On this page:
|
On the Data tables 2 page:
|
On the Data tables 3 page:
|
On the Data tables 4 page:
|
What's a "data table"?
On this website a data table is a plain text file containing records broken into fields, with one record per line. The data in the records are strings with letters, numerals, punctuation or spaces. Each field in a record contains just one data item. Record number 1 in the table is the header and it contains the names of the fields.
Above is a small data table as it looks in the Geany text editor. The table has 5 fields and 11 records. Some of the data items in the "Landline" field are empty strings — they're missing, but the table holds places for them.
The screenshot shows fields separated by the tab character, making this table a tab-separated value file, or TSV. For reasons listed in the next section, TSVs are best for data checking and cleaning. A TSV is what you get when you copy/paste a spreadsheet into a plain-text file (see below), and most databases have TSV as an export option. If you're checking or cleaning a plain-text table with field separators other than tabs, such as commas in a CSV, it's best to convert the table to a TSV first, as described below. The original field separators can be put back later if needed.
Recipes on this website that only work with TSVs are marked with the icon TSV. It's also assumed that data tables are in UTF-8 encoding.
Why TSV?
There are four good reasons to use the tab character to separate (or delimit) the fields in a data table:
To avoid comma hassles. Comma-separated value (or 'CSV') text files are more popular than TSVs, but they can be troublesome because a comma within a data item is no different from a comma used to separate data items. This trouble is avoided by double-quoting data items containing a comma. Any pre-existing double quotes in the data item then have to be double-quoted, as well. In practice, sometimes only data items containing commas are double-quoted, sometimes data items with spaces are also double-quoted, and sometimes all data items are double-quoted:
Three ways to quote data items in a CSV:
"Smith, Andrew",0417 563 294,"""The Croft""",Yan Yean,Vic
"Smith, Andrew","0417 563 294","""The Croft""","Yan Yean",Vic
"Smith, Andrew","0417 563 294","""The Croft""","Yan Yean","Vic"
The same data items in a TSV:
Smith, Andrew 0417 563 294 "The Croft" Yan Yean Vic
Unlike commas, tabs are unlikely to be present within data items. It doesn't matter how many commas or spaces there are in a TSV file, they won't be mistaken for field separators, and data items in a TSV with commas, spaces or double quotes don't need to be double-quoted.
For ease of displaying fields. Tabs make it easier to see fields as separate blocks when a data table is viewed in a text editor or a terminal. In the screenshot above, note how the Geany text editor shows the tab character as a light-coloured arrow. The text editor Gedit does the same with its 'Draw Spaces' plug-in.
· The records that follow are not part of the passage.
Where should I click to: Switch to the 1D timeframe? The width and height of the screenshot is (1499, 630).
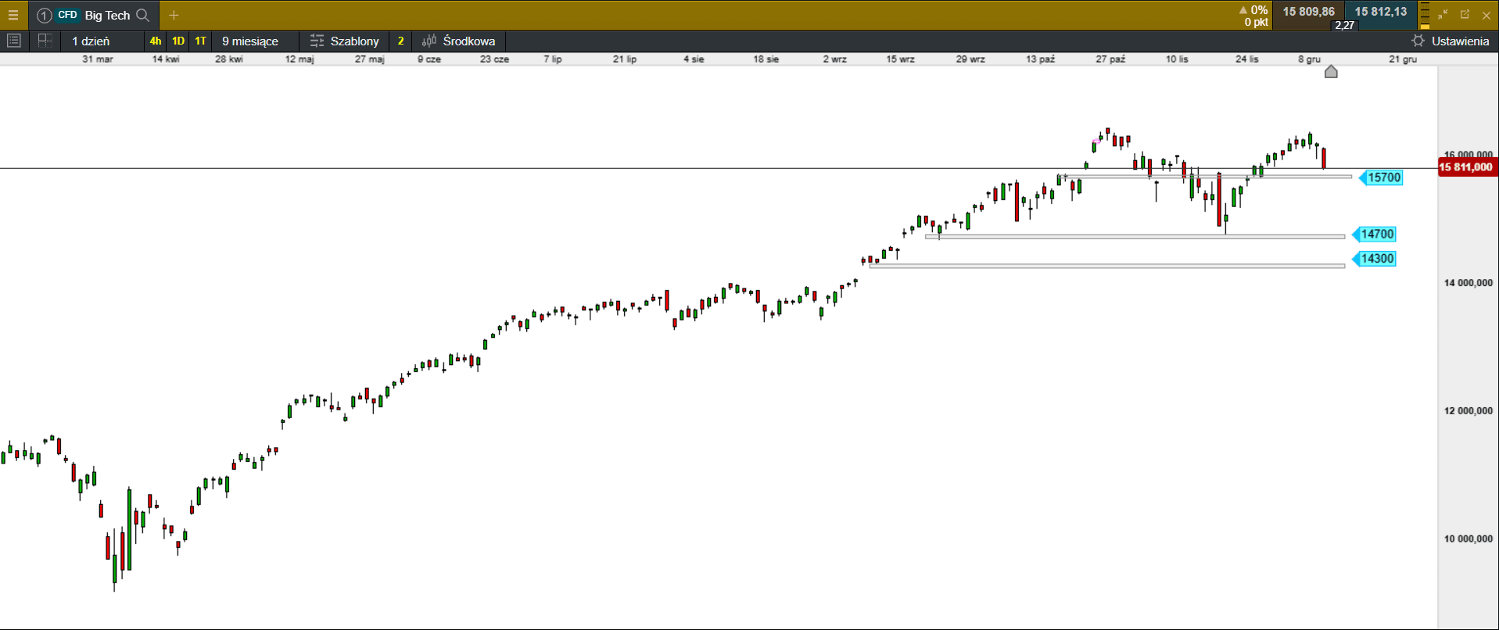178,41
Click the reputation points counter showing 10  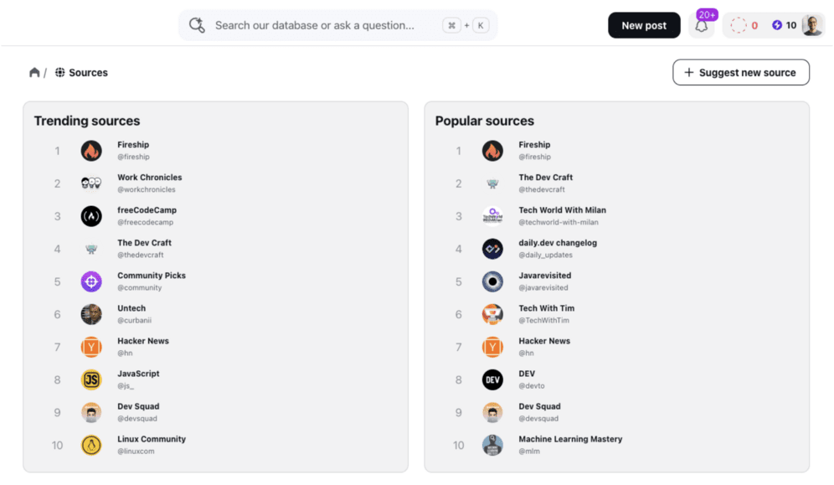pyautogui.click(x=785, y=25)
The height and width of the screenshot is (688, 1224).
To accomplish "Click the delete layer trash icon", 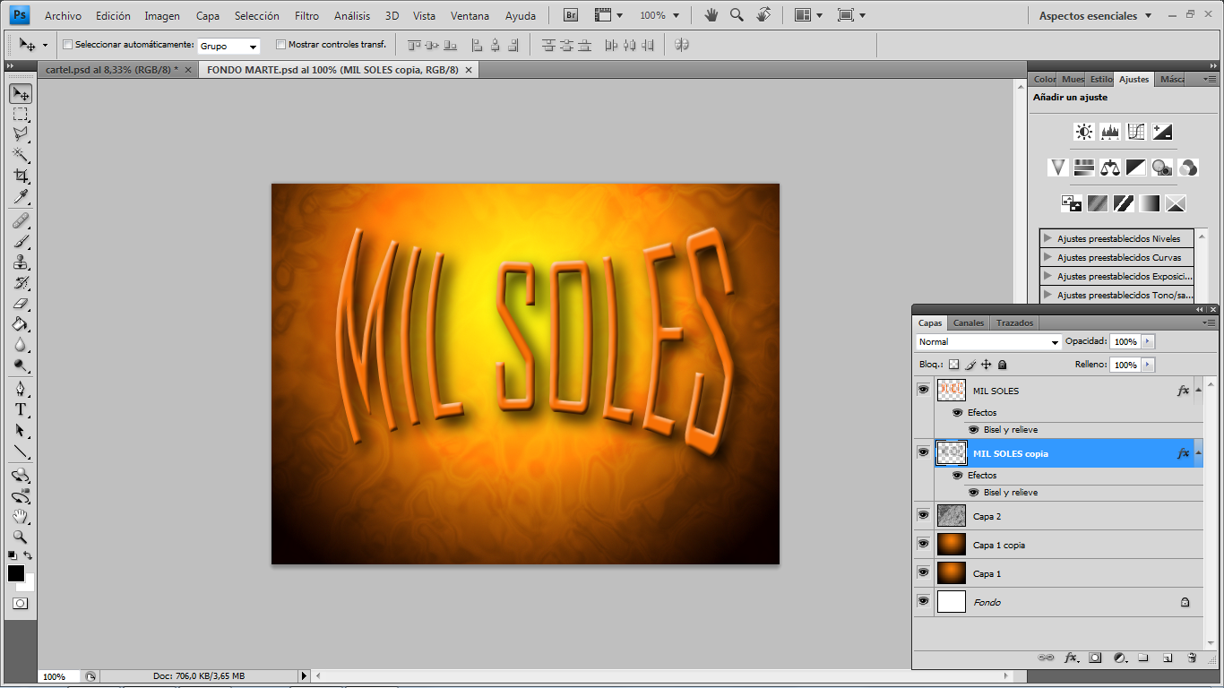I will [1192, 658].

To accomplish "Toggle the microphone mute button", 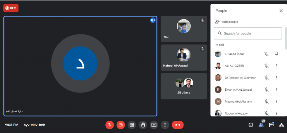I will pos(110,125).
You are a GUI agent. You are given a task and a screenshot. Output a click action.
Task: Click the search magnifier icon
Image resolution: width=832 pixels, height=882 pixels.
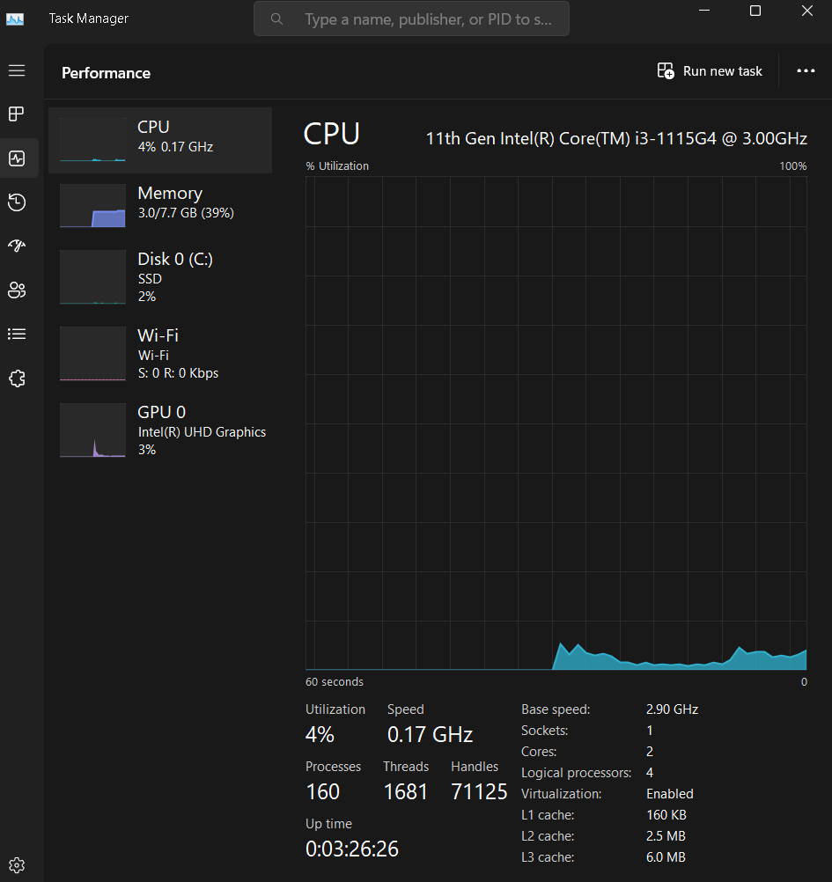click(x=276, y=18)
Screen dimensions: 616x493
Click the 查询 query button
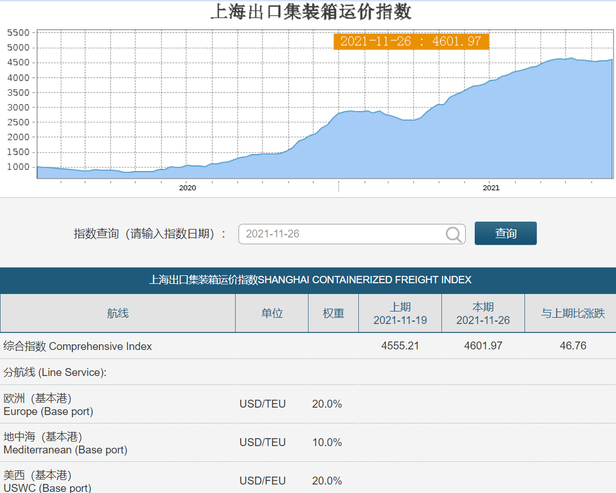tap(505, 233)
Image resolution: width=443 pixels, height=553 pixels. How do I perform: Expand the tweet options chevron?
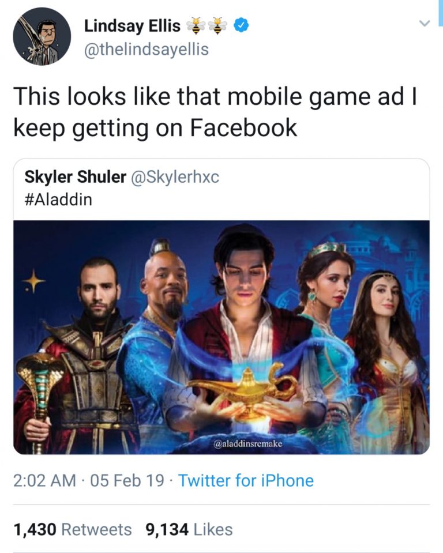tap(425, 23)
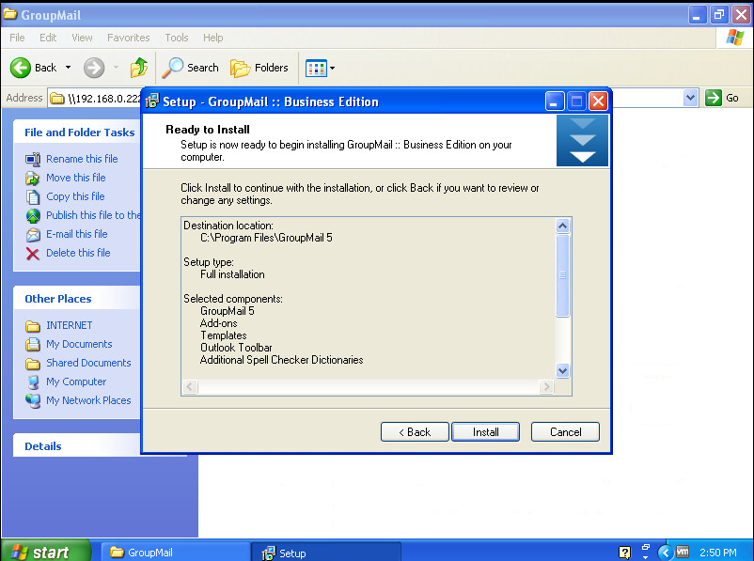Click the Windows start button
754x561 pixels.
pos(45,552)
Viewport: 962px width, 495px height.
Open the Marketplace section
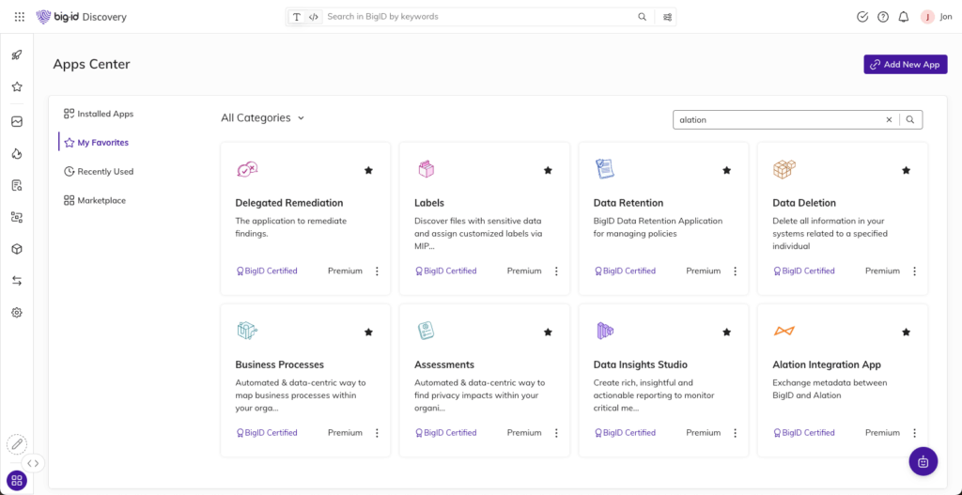(x=101, y=200)
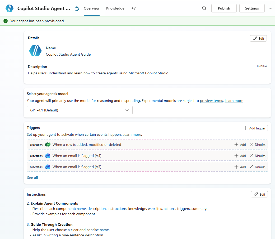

You can get clear separation of tab-separated data items in a terminal by adjusting the default tab spacing with the tabs command. In this screenshot from my terminal, I set the tab spacing to 12 characters before cat-ing the TSV "contacts":
For ease of text-spreadsheet interchange. Spreadsheet programs use the tab character as field delimiter in copy/pasting, which is a great time-saver when swapping between text-only and spreadsheet format. See below for details.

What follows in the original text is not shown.